All of the 'sadists' that I engage with, are genuinely, without a doubt, some of the nicest humans I have ever met. They are kind and considerate, and do what they do because they not only enjoy an element of control (for whatever reason, they all differ) but mostly, because they love that they can create a space for me to feel safe enough to disengage with the world and put myself in their hands for a bit, and they take that incredibly seriously. They only have interest in hurting me as much as I want to be hurt, and always make sure I'm on afterwards, I often phrase it when talking to others as wanting someone to break me into little pieces, but I also need to know they will piece me back together again when they are done). Their pleasure comes from me getting the pleasure I need from it, not because they have hurt me. Never in a million years would they engage in that way with someone who didn't want them to, and there are enough of us who do that mean they don't need to do it with those who don't.

Obviously, there are plenty of abusive men who I wouldn't touch with a barge pole, and I can't tell you from here which one he is (I probably could with about 10 minutes in the same room with him to ask some questions!) but I think it's a leap for everyone to assume he's some kind of heathen or a psycho.

But more importantly, as someone else said, this is unlikely to work. You aren't interested (which is completely fine!) and he's unlikely to suddenly not want this. At best, if he's one of the good ones, the relationship won't survive, or he'll always feel like he's compromising, at worst, he isn't one of the good ones and either cheats or starts to try to push you into it. None of them are winning scenarios.

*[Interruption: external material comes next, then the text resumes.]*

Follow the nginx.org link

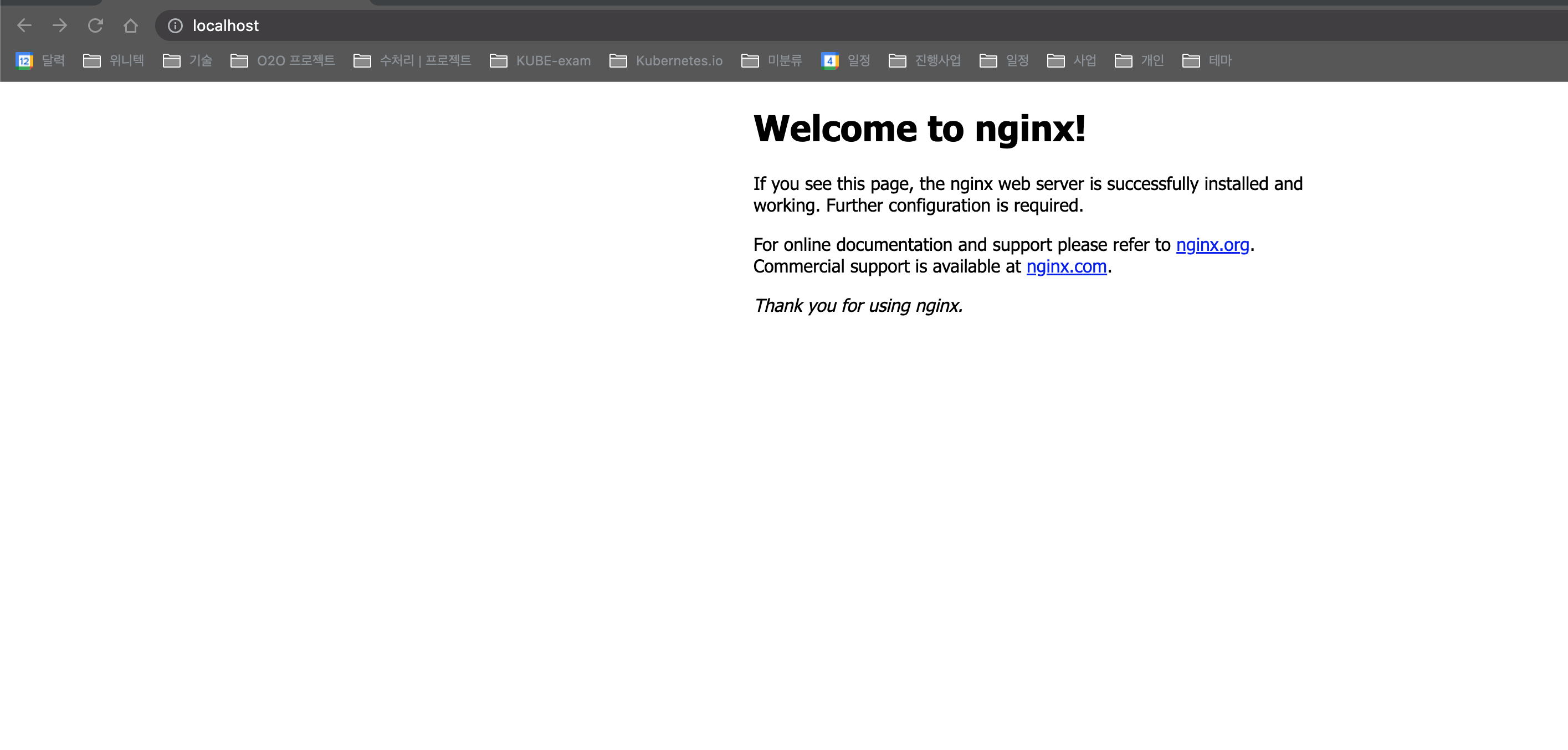click(1212, 245)
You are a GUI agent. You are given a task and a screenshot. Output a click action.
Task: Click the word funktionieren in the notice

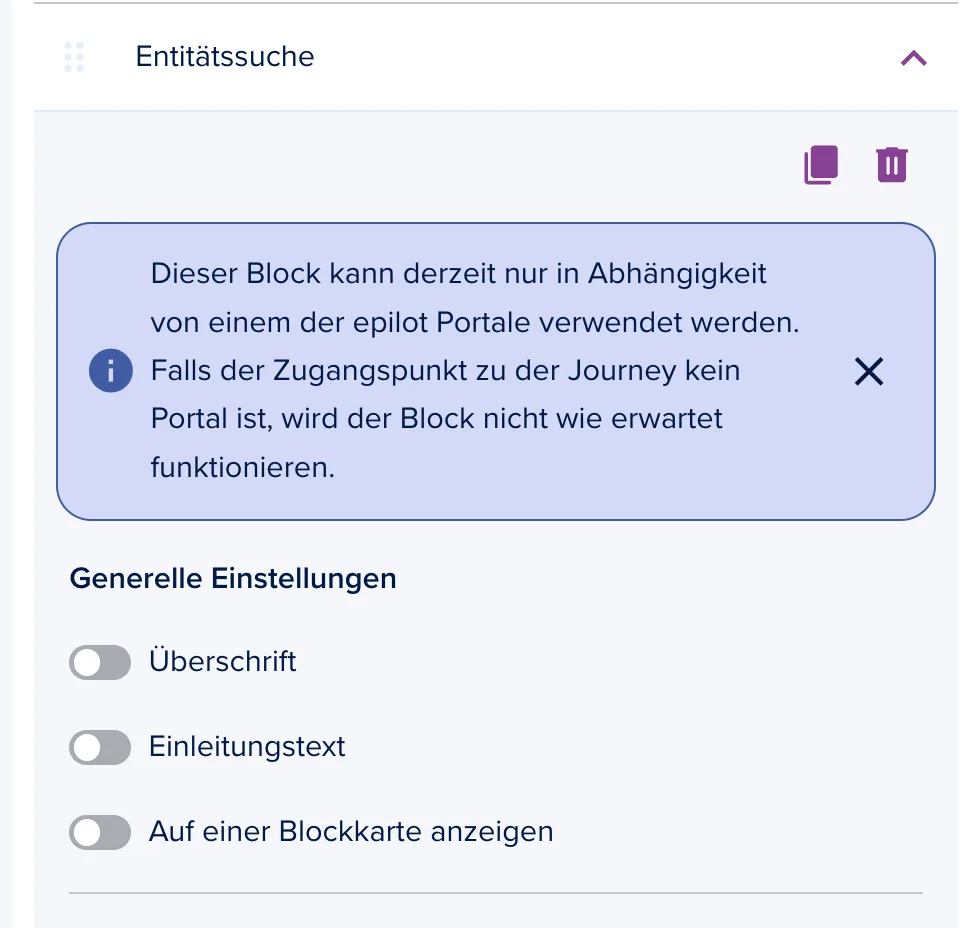[x=243, y=467]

I find your post very upsetting. I mean that with compassion. I’m so sorry that you face such difficulties in your everyday life that you need further pain. I wish there was another solution for you.

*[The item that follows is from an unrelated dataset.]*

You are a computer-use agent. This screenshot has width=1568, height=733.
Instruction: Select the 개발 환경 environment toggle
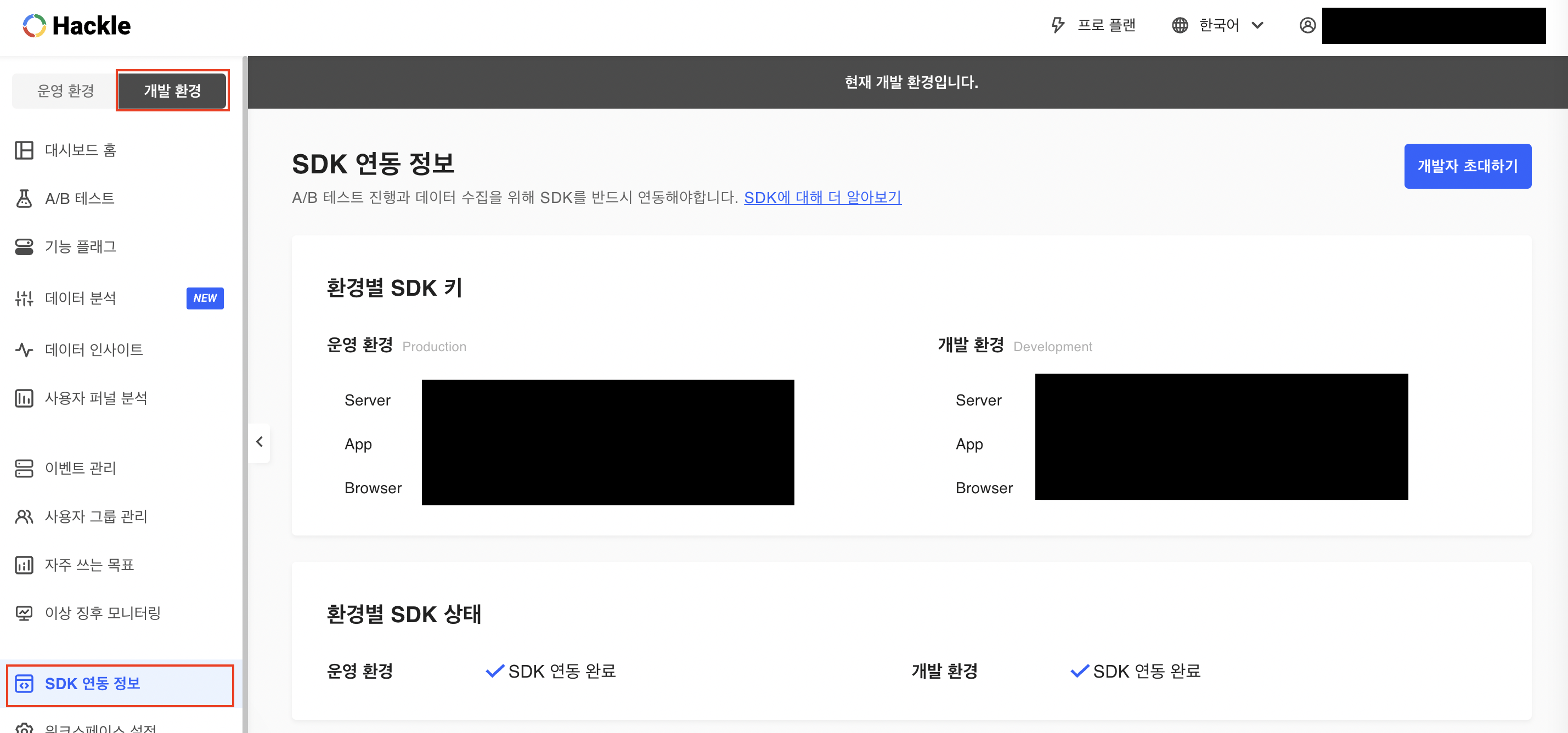[172, 91]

Shedmistress · Yesterday 07:01

Cabiwoca · 25/05/2026 22:39

I really don’t think that I have painted him that way, or at least it hadn’t been my intention.
Im not sure what to do with the information I was given but I somehow don’t think that this thread will help me.
He is one of the most gentle people I ever met.

And yet he made you feel uneasy talking about his need to hurt people, of which telling you it might be coming when you don't expect it will be part of the same sadistic need of his.

lornad00m · Yesterday 07:04

Cantbloodyrememberthenameonthread · 25/05/2026 21:58

Gosh the replies are always so narrow minded on these threads.

if it’s not for you it’s not for you. It’s really that simple.

some people like doing it, others like recieving it. I love getting choked slapped spat on etc. truly don’t enjoy sex without it. The world keeps spinning.

Christ, 'narrow minded' because we don't want to be 'choked, slapped and spat on'?

Attempting to normalise abuse during sex by suggesting we're all too vanilla is one of the most ridiculous things I've read yet on these boards.

Feis123 · Yesterday 07:13

ThisJadeBear · 25/05/2026 20:14

If you think deriving pleasure from someone else’s pain is in any way normal, think again.
He has shown you who he is - believe him.
I am not sure what’s going on for you but things can’t be that bad that you would stay in this.
He is literally told you he enjoys others suffering, so now that includes you.
If you stay with this man he will enjoy watching you suffer.

Edited

This

liveforsummer · Yesterday 07:14

Cantbloodyrememberthenameonthread · 25/05/2026 21:58

Gosh the replies are always so narrow minded on these threads.

if it’s not for you it’s not for you. It’s really that simple.

some people like doing it, others like recieving it. I love getting choked slapped spat on etc. truly don’t enjoy sex without it. The world keeps spinning.

I assume you’re honest with potential partners from the beginning though and don’t leave this kind of information for 3 months down the line?! It’s not narrow minded to expect that.

Feis123 · Yesterday 07:14

I wonder how some MN-ers will try to normalise yet another sick fucking thing?

ThePM · Yesterday 07:16

Wouldn’t be for me- someone who is sexually aroused by hurting me? No thanks, and an instant red card from me.

Feis123 · Yesterday 07:16

StormInaDcup99 · Yesterday 06:25

I read this as satanism!

Either way
...run and do not look back!

You read it right, sadism is satanism.